An issue of primary importance is the protection of both the privacy of research subjects and maintaining the confidentiality of data. Federal regulations [45 CFR 46.111(a)(7) (DHHS) and 21 CFR 56.111(a)(7) (FDA)] require that the IRB only approve research where there are adequate provisions to protect the privacy of subjects and to maintain the confidentiality of data. Although related, the concepts of privacy and confidentiality are distinct from one another. Confidentiality means the ethical or legal right that information is considered private and will be held secret unless consent is provided permitting disclosure.
Privacy is the freedom from unauthorized intrusion or the state of being let alone and able to keep certain personal information to oneself. Research may require the collection, use, or access to identifiable information that would otherwise not be shared with others.
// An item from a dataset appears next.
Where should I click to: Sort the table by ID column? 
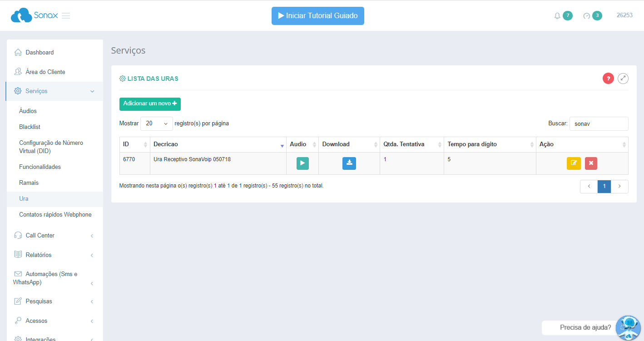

When this is required for the purposes of the research, the private information involved should be the minimum necessary to accomplish the goals of the research.
The investigator must have sound plans to protect the subject's identity, must collect only the necessary identified information to conduct the study, and must have procedures in place to maintain the confidentiality of the research records. Care should be taken to explain the mechanisms that have been devised, for example, the use of numbering or code systems or safely locked files in private offices. Furthermore, the investigator should describe who has access to the data and under what circumstances a code system may be broken. Without appropriate safeguards, problems may arise from long-term retention of records.
The term anonymous is sometimes confused with the term confidential. In human subjects research, anonymous means that at no time during the data collection could someone determine who provided the information. If a link existed at any time, even if the link is subsequently destroyed, the IRB cannot consider the information anonymous.